> **Work request**:
Nothing should be dropped or changed: copy every line of the listing.

> **Task material**:
##########
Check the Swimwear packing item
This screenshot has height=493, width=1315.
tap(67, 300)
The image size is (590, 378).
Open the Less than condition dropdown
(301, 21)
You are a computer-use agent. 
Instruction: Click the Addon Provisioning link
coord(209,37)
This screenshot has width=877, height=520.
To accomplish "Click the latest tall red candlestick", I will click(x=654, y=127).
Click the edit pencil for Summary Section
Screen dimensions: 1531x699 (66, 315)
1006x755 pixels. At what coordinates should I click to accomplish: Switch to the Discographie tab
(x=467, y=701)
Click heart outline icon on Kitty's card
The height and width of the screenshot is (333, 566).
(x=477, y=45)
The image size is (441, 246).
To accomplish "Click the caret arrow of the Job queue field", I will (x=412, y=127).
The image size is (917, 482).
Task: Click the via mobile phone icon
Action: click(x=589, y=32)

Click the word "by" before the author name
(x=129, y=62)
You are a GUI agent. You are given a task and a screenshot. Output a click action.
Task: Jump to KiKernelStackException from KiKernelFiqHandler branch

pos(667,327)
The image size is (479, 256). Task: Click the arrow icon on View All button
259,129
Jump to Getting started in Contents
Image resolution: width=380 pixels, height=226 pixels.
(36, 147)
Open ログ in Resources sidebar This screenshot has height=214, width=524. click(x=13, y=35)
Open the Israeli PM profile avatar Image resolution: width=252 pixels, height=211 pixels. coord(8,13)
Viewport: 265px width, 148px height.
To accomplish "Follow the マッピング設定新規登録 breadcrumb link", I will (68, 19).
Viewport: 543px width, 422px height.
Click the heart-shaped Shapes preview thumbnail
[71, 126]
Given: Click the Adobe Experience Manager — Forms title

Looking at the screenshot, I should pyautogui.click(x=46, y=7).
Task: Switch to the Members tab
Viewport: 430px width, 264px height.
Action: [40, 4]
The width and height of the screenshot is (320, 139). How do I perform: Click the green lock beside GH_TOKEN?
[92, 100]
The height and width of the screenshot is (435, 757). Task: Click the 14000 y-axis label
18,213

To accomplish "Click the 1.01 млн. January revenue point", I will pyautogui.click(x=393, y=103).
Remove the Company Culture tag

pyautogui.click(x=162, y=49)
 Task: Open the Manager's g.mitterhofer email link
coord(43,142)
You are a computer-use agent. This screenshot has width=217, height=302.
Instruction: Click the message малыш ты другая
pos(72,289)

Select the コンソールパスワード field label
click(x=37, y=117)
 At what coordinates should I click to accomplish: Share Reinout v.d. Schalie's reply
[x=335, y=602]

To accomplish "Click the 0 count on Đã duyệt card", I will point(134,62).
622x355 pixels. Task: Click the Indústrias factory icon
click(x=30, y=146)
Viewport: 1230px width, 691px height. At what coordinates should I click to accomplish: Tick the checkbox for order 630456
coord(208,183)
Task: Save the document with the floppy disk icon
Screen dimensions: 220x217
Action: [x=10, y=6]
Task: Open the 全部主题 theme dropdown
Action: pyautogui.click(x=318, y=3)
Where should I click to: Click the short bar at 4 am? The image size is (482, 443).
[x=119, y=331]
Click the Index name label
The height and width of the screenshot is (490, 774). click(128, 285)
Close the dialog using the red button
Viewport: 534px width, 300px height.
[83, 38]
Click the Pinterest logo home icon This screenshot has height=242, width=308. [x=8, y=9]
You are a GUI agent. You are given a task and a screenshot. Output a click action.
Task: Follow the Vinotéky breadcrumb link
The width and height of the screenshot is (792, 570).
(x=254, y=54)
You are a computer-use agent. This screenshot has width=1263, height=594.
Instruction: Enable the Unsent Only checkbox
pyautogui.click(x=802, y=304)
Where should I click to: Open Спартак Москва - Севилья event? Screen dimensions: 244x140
##########
> **Exercise solution**:
Check the Swimwear packing item
This screenshot has height=493, width=1315.
tap(67, 300)
The image size is (590, 378).
Open the Less than condition dropdown
(301, 21)
You are a computer-use agent. 
Instruction: Click the Addon Provisioning link
coord(209,37)
This screenshot has width=877, height=520.
To accomplish "Click the latest tall red candlestick", I will click(x=654, y=127).
Click the edit pencil for Summary Section
Screen dimensions: 1531x699 (66, 315)
1006x755 pixels. At what coordinates should I click to accomplish: Switch to the Discographie tab
(x=467, y=701)
Click heart outline icon on Kitty's card
The height and width of the screenshot is (333, 566).
(x=477, y=45)
The image size is (441, 246).
To accomplish "Click the caret arrow of the Job queue field", I will (x=412, y=127).
The image size is (917, 482).
Task: Click the via mobile phone icon
Action: click(x=589, y=32)

Click the word "by" before the author name
(x=129, y=62)
You are a GUI agent. You are given a task and a screenshot. Output a click action.
Task: Jump to KiKernelStackException from KiKernelFiqHandler branch

pos(667,327)
The image size is (479, 256). Task: Click the arrow icon on View All button
259,129
Jump to Getting started in Contents
Image resolution: width=380 pixels, height=226 pixels.
(36, 147)
Open ログ in Resources sidebar This screenshot has height=214, width=524. click(x=13, y=35)
Open the Israeli PM profile avatar Image resolution: width=252 pixels, height=211 pixels. coord(8,13)
Viewport: 265px width, 148px height.
To accomplish "Follow the マッピング設定新規登録 breadcrumb link", I will (68, 19).
Viewport: 543px width, 422px height.
Click the heart-shaped Shapes preview thumbnail
[71, 126]
Given: Click the Adobe Experience Manager — Forms title

Looking at the screenshot, I should pyautogui.click(x=46, y=7).
Task: Switch to the Members tab
Viewport: 430px width, 264px height.
Action: [40, 4]
The width and height of the screenshot is (320, 139). How do I perform: Click the green lock beside GH_TOKEN?
[92, 100]
The height and width of the screenshot is (435, 757). Task: Click the 14000 y-axis label
18,213

To accomplish "Click the 1.01 млн. January revenue point", I will pyautogui.click(x=393, y=103).
Remove the Company Culture tag

pyautogui.click(x=162, y=49)
 Task: Open the Manager's g.mitterhofer email link
coord(43,142)
You are a computer-use agent. This screenshot has width=217, height=302.
Instruction: Click the message малыш ты другая
pos(72,289)

Select the コンソールパスワード field label
click(x=37, y=117)
 At what coordinates should I click to accomplish: Share Reinout v.d. Schalie's reply
[x=335, y=602]

To accomplish "Click the 0 count on Đã duyệt card", I will point(134,62).
622x355 pixels. Task: Click the Indústrias factory icon
click(x=30, y=146)
Viewport: 1230px width, 691px height. At what coordinates should I click to accomplish: Tick the checkbox for order 630456
coord(208,183)
Task: Save the document with the floppy disk icon
Screen dimensions: 220x217
Action: [x=10, y=6]
Task: Open the 全部主题 theme dropdown
Action: pyautogui.click(x=318, y=3)
Where should I click to: Click the short bar at 4 am? The image size is (482, 443).
[x=119, y=331]
Click the Index name label
The height and width of the screenshot is (490, 774). click(128, 285)
Close the dialog using the red button
Viewport: 534px width, 300px height.
[83, 38]
Click the Pinterest logo home icon This screenshot has height=242, width=308. [x=8, y=9]
You are a GUI agent. You are given a task and a screenshot. Output a click action.
Task: Follow the Vinotéky breadcrumb link
The width and height of the screenshot is (792, 570).
(x=254, y=54)
You are a computer-use agent. This screenshot has width=1263, height=594.
Instruction: Enable the Unsent Only checkbox
pyautogui.click(x=802, y=304)
Where should I click to: Open Спартак Москва - Севилья event? Screen dimensions: 244x140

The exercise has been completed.